Where’s the Line? Navigating AI Use in Student Assessments
- Rikki Archibald
- May 2
- 6 min read
Artificial Intelligence (AI) is being used in classrooms whether educational institutions are ready or not. Students are already experimenting with it, some more confidently than others, and some not at all. The big issue isn’t just whether students are using AI, but how educators and institutions, are responding.
Students should have clear guidelines on how AI can be used to ensure that they have access to the same materials and assistance to achieve their goals.
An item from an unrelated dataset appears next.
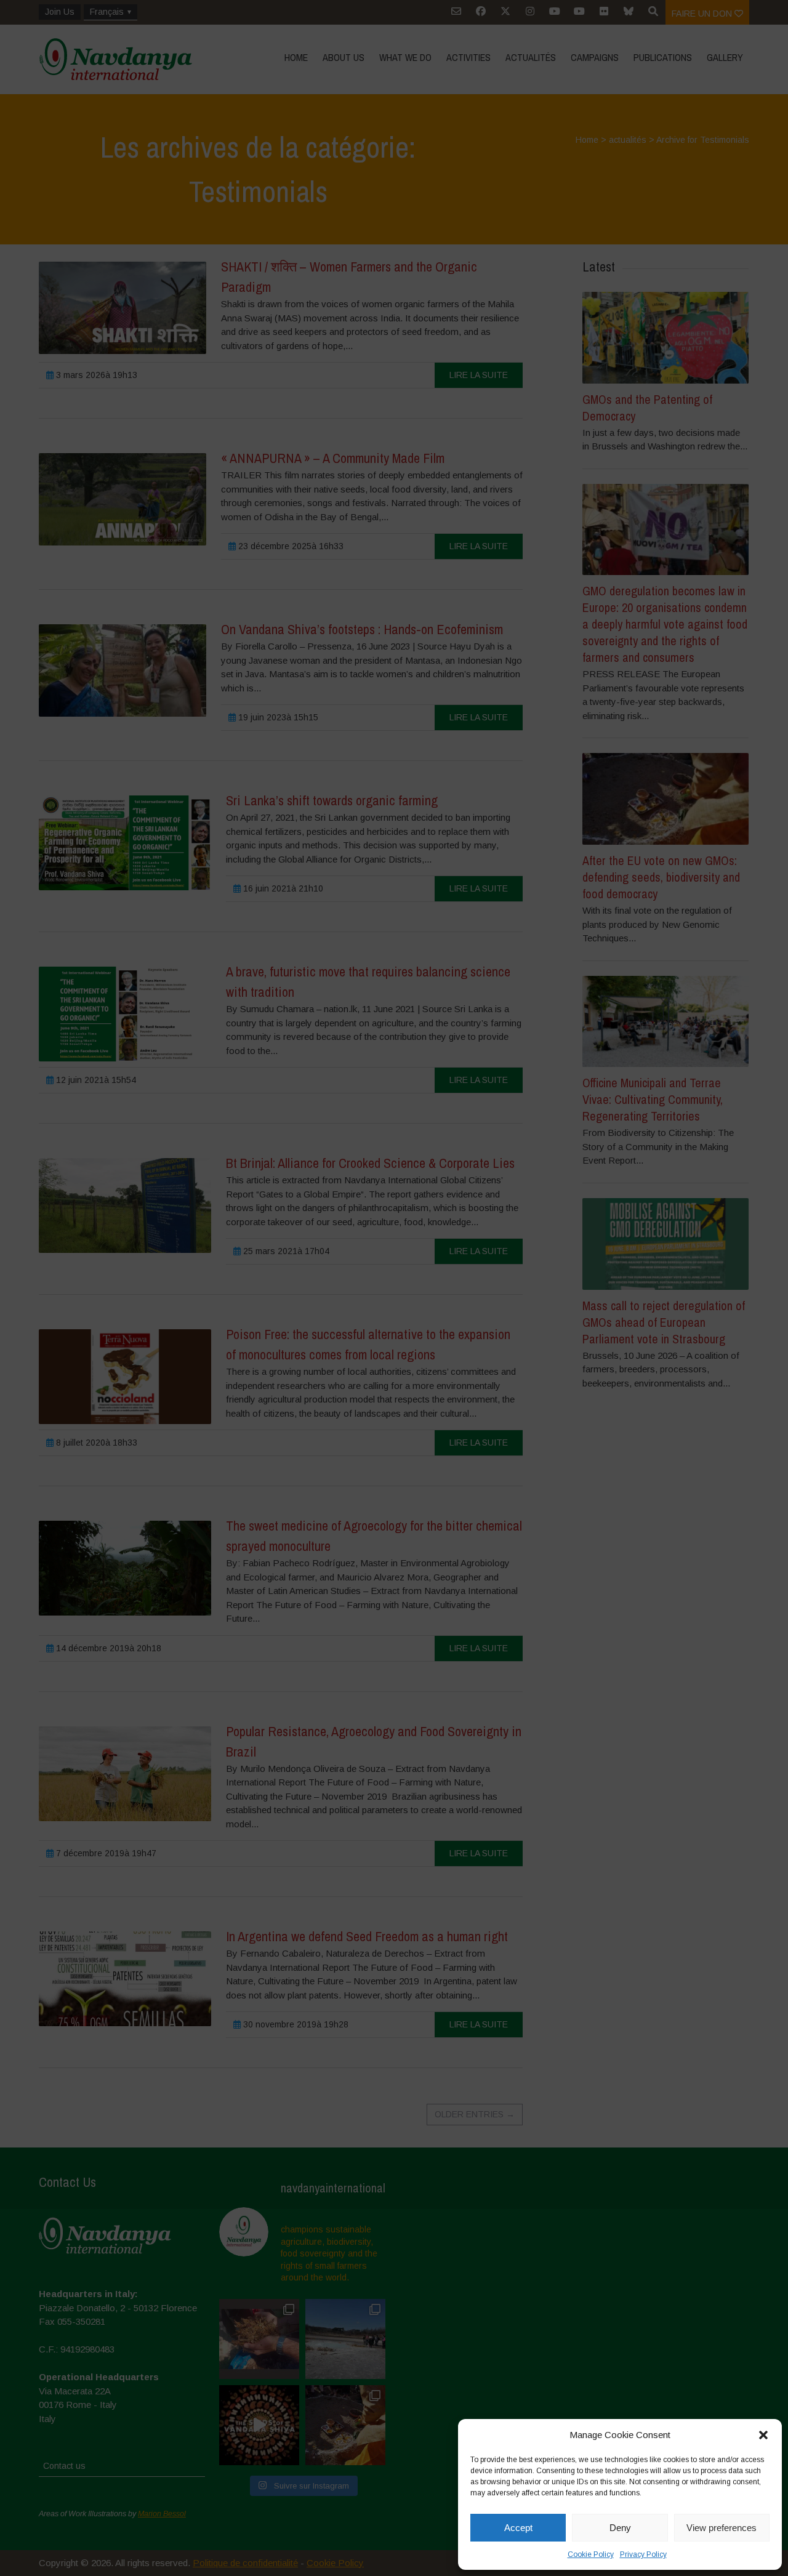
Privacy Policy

When academic policies aren’t clear, this creates two very different student experiences:
One group may push the boundaries and benefit.
The other may hold back for fear of getting it wrong.
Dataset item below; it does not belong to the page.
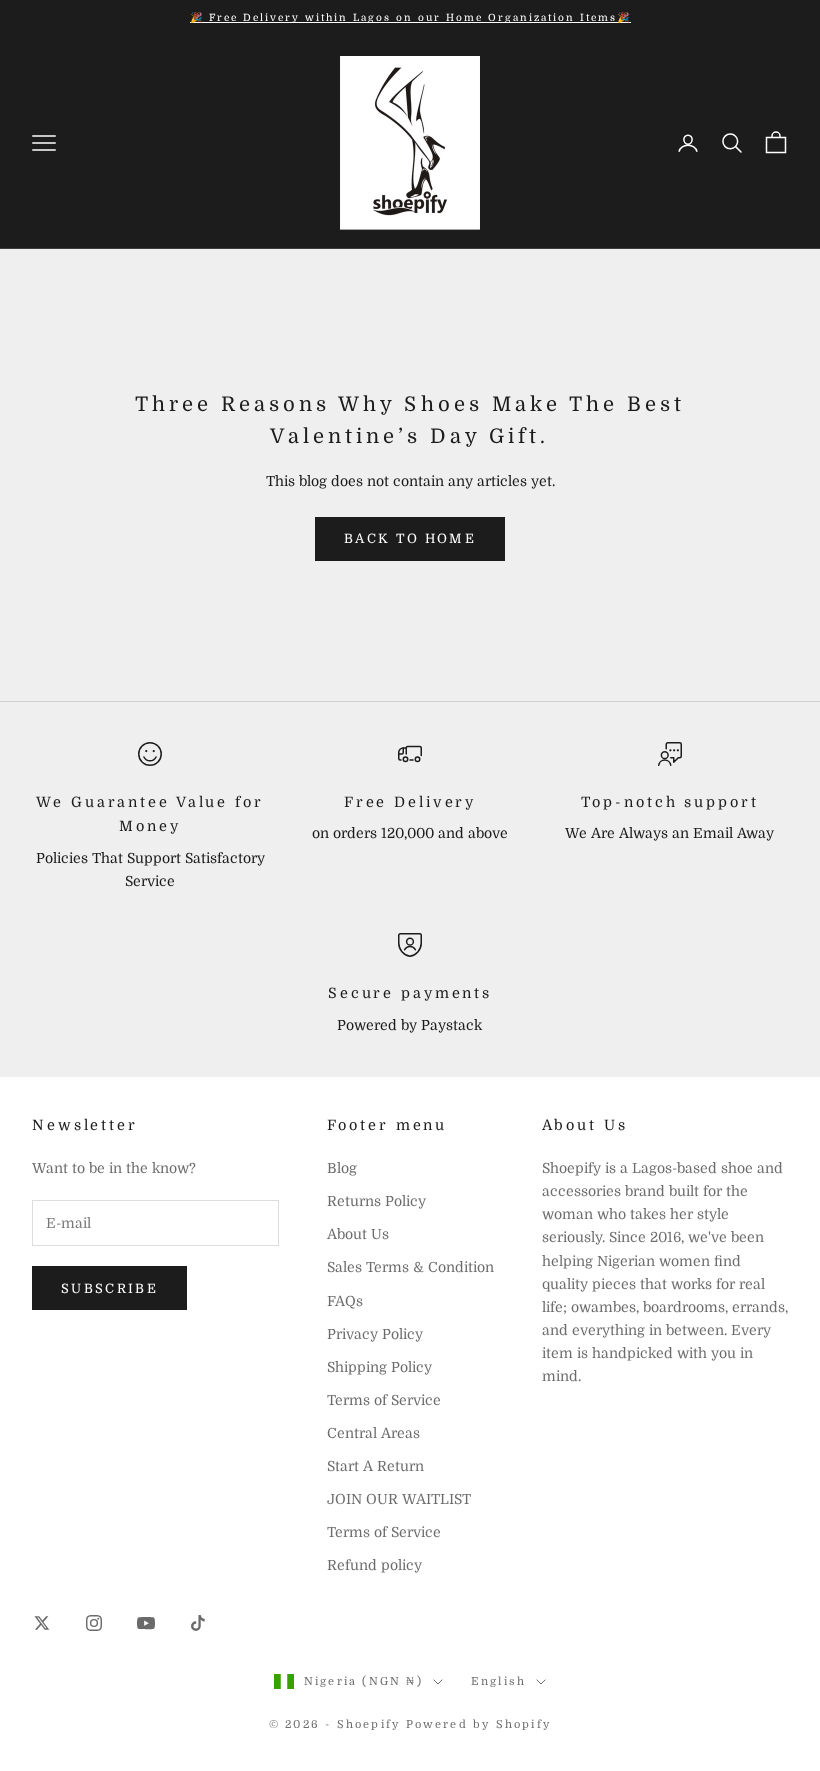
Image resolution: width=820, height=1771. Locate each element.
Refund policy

The second group risk falling behind, not just in their coursework but in developing the digital skills that are increasingly essential in the workplace (Hampton & DeFalco, 2022). An overarching policy and training are critical to ensure that students are not receiving mixed messages from different academics resulting in under, or overuse of AI.
The Problem with AI Detection in Assessment

A lot of universities are turning to AI detectors such as ZeroGPT, Originality AI, and GPTZero to identify potential misuse of generative AI like Chat GPT. But the use of AI to detect AI brings its own set of risks, especially around bias.
Selection Bias
If only certain assignments are being put through an AI detector, who is deciding which ones? If that decision isn’t consistent, selection bias may be introduced where students from particular backgrounds or from certain demographics could end up under greater scrutiny (Ammanath, 2022).
Confirmation Bias
When an assignment has been flagged for potential AI use, confirmation bias may cause the assessor to unconsciously look for justification to support the finding, rather than an objective assessment of the work (Ammanath, 2022, p. 29). It’s very easy for an assessor to start looking for evidence to support the flag, rather than doing an objective review. It’s human nature, and it poses a risk when policies aren’t in place to mitigate it.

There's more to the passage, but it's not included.